La habitación se quedó en silencio. Mi corazón latía con fuerza.
“¿Qué… qué quieres decir?”
Bajó la mirada, temblando.
«Anna era mi hermana».
Me tambaleé hacia atrás. Mi mente corría. ¿La chica que recordaba, aquella cuya sonrisa conservé durante cuarenta años, se había ido?
“Murió”, susurró la mujer, entre lágrimas. “Murió joven. Nuestros padres la enterraron en silencio. Pero todos decían que me parecía a ella… que hablaba como ella… que era su sombra. Cuando me encontraste en Facebook, yo… no pude resistirme. Pensaste que era ella. Y por primera vez en mi vida, alguien me miró como miraba a Anna. No quería perder eso.”
Sentí que el suelo se tambaleaba bajo mis pies. Mi «primer amor» había muerto. La mujer frente a mí no era ella: era un espejo, un fantasma que vistió los recuerdos de Anna.
Quería gritar, maldecir, exigirle que me engañara.
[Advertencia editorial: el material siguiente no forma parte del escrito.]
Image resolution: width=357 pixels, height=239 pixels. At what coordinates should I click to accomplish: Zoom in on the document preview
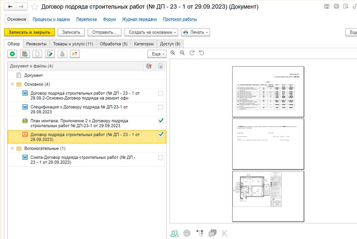coord(173,53)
Pero al verla, temblorosa y frágil, me di cuenta de que no era solo una mentirosa: era una mujer que había vivido toda su vida a la sombra de alguien, invisible, sin amor.
Las lágrimas me quemaban los ojos. Me dolía el pecho de dolor: por Anna, por los años robados, por la cruel jugarreta del destino.
Susurré con voz ronca:
«¿Y quién eres realmente?»
Levantó la cara, destrozada.
«Me llamo Eleanor. Y lo único que quería era… saber qué se siente al ser elegida. Solo una vez».
Esa noche, permanecí despierto a su lado, sin poder cerrar los ojos. Mi corazón se desgarraba: entre el fantasma de la chica que amaba y la mujer solitaria que le había robado el rostro.
Y me di cuenta: el amor en la vejez no siempre es un regalo. A veces, es una prueba. Una prueba cruel.